I approached the door leading into my grandmother’s attic. Using her skeleton key, I turned the lock; opened the door; and stepped inside, the floor creaking beneath my feet. I fumbled my way across the dimly-lit attic toward a nearby dormer window and wiped the grime from it, letting the morning light stream in.

I glanced around the room; cobwebs hung off the walls, their owners nowhere to be seen; and dust lay over every surface like dirty snow. Stacked all around me was a maze of broken furniture; forgotten toys and old board games; rolled up rugs, dirty paintings; sealed boxes; and idle suitcases—the abandoned odds and ends that had once been used and a part of the everyday life of the people who’d lived in the house below. But those people were dead and forgotten, like the relics they’d left behind. Even so, I was curious about them.

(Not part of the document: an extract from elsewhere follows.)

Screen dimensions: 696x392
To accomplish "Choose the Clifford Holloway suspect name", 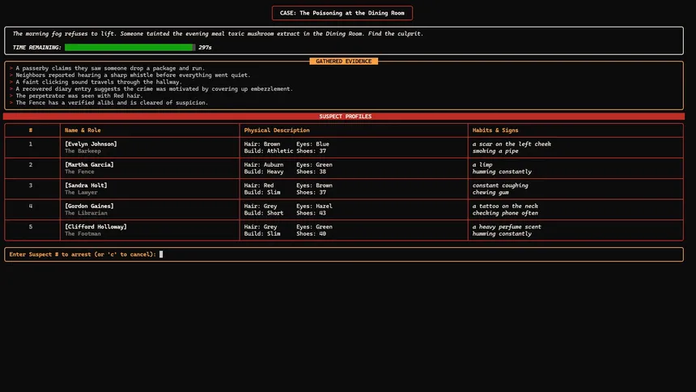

I sat down on the floor; and over the course of several hours, I rummaged through the boxes’ contents touching the stuff previously used by the people I’d never known and peeking into their world. I lifted off the lid of an antique trinket box unveiling a collection of vintage lace dollies, handwritten recipe cards, newspaper clippings, and some old stamps and letters postmarked from Germany.

I removed the lid from a crumbling, dilapidated shoebox and uncovered a small, red leather-bound journal, its original stitching barely holding it together. The thin volume smelt faintly of lavender with an overlying hint of mustiness; and although it was cracked and dried, it felt soft and delicate as I ran my fingers over its timeworn bindings. A dainty scrawl on the title page divulged that the journal once belonged to Anna Mettner. But who was Anna Mettner? Wanting to learn more about her, I turned through her journal’s flimsy pages; they were soft, pink and powdery under my fingers, like the papier-poudre my grandmother used to buy in booklets for taking the shine off her nose. But the faded scribbles and words on the pages made it almost impossible to decipher many details.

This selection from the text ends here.